Jenni Kayne, an L.A. designer who showed at Smashbox four times before moving her runway show to New York, says going to L.A. Fashion Week is "like going to a club -- they don't even know what shows they are going to."

Well, it looks like the party's over.

IMG and Smashbox are planning a series of measures to make this season's L.A. Fashion Week, which kicks off March 18, a more exclusive event. Not only will lobby sleazes have a harder time getting in, even if they do squeeze past tightened security, they may be disappointed by what they find inside -- less alcohol.

For The Record
Los Angeles Times Tuesday February 06, 2007 Home Edition Main News Part A Page 2 National Desk 2 inches; 62 words Type of Material: Correction
L.A. Fashion Week: An article and headline in Saturday's Calendar section about making L.A. Fashion Week a more exclusive event incorrectly quoted Fern Mallis, vice president of IMG Fashion, the event's producer. The quote, taken by telephone, referred to "lobby sleaze." It should have read: "There's something in the fashion world called 'lobby fleas.' You get them everywhere - especially in L.A."

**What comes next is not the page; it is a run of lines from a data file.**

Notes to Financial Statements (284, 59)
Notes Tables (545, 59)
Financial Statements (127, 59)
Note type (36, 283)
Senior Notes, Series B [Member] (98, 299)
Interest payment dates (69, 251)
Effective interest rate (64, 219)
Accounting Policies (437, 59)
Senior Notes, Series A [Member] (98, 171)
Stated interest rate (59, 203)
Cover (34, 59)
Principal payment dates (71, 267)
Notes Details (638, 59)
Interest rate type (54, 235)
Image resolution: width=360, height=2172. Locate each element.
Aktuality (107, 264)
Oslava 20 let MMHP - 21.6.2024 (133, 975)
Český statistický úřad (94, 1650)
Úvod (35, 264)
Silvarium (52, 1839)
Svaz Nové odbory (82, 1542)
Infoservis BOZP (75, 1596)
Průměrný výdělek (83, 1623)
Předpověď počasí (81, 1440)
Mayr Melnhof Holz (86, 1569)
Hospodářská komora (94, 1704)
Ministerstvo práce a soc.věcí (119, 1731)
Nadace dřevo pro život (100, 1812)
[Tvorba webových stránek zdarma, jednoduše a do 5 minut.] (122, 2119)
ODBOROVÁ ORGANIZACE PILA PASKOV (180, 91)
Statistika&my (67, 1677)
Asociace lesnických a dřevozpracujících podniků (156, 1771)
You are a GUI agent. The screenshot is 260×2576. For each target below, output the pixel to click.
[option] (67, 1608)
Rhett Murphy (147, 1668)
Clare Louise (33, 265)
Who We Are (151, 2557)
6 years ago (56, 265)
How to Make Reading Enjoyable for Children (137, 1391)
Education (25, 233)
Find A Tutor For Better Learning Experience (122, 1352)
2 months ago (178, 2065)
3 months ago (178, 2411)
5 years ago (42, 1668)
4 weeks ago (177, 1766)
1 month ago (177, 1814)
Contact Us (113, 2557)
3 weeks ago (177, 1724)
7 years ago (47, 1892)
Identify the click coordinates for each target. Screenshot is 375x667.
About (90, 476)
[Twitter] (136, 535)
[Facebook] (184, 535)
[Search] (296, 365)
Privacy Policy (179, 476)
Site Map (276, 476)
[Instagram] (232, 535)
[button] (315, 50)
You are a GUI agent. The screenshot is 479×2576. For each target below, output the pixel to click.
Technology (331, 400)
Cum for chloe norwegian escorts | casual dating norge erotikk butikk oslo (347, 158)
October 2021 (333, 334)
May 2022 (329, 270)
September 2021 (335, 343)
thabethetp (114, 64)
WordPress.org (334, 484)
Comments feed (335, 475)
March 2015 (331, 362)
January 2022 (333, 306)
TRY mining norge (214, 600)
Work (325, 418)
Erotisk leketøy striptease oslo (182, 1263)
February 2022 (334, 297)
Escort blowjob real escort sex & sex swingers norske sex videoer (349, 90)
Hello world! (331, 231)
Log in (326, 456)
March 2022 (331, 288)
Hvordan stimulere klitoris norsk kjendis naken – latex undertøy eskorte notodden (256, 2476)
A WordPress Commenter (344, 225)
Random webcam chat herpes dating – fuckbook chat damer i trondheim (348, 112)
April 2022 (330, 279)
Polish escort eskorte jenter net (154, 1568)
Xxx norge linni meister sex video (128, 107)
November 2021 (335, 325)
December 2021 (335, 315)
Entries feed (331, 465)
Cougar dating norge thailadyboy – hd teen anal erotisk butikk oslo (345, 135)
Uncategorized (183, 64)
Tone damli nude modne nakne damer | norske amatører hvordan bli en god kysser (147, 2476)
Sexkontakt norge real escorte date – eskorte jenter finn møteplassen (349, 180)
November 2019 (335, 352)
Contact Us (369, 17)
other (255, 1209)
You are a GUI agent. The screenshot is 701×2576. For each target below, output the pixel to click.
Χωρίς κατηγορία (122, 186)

"We want less drinking in the lobby," said Mallis, who also plans to turn down the lobby music. "There's a plentiful amount of free alcohol, and that tends to create a certain kind of atmosphere."

As for the shows, designers will be asked to refine their invitation lists and refrain from "inviting 1,200 people to a 600-capacity show."

"We want audiences to be made up of people who are actually in the business of fashion," Mallis said. The VIP room, which will be located in what was formerly the writers' lounge, will be smaller and limited to celebrities and the media, with more of a "green room vibe," Mallis said.

And the former VIP room will house the design suites -- the showrooms or booth spaces for designers not doing runway shows. In previous seasons, the suites were held at H.D. Buttercup in Culver City and at the Beverly Hilton Hotel.

Ultimately, L.A. Fashion Week may move out of Smashbox altogether.

"I actually thought it might happen next season," says Davis Factor. He and his brother Dean, co-founders of Smashbox, have been scouting alternative venues for 18 months, looking at movie studios, hotels and warehouses.

Mallis, however, is inclined to keep L.A. Fashion Week in Culver City for now: "We were downtown in the beginning, and all we heard was people complaining about how difficult it was to get there. I find Culver City much more accessible."

Nonetheless, a new location could help complete an image overhaul. When the event launched in September 2003, prominent labels such as Jeremy Scott and Ghost were on the schedule. Last season, Wal-Mart had a runway show for its cheap-chic Metro 7 line.

While some talented designers, including Louis Verdad and Kevan Hall, remain loyal to L.A., they are increasingly outnumbered by local luminaries who flee to the New York runways -- or, like Juicy Couture and Chrome Hearts, who don't participate at all.

Will the changes be enough to attract more talent to L.A.?

It's too soon to tell. The March show schedule has not been released.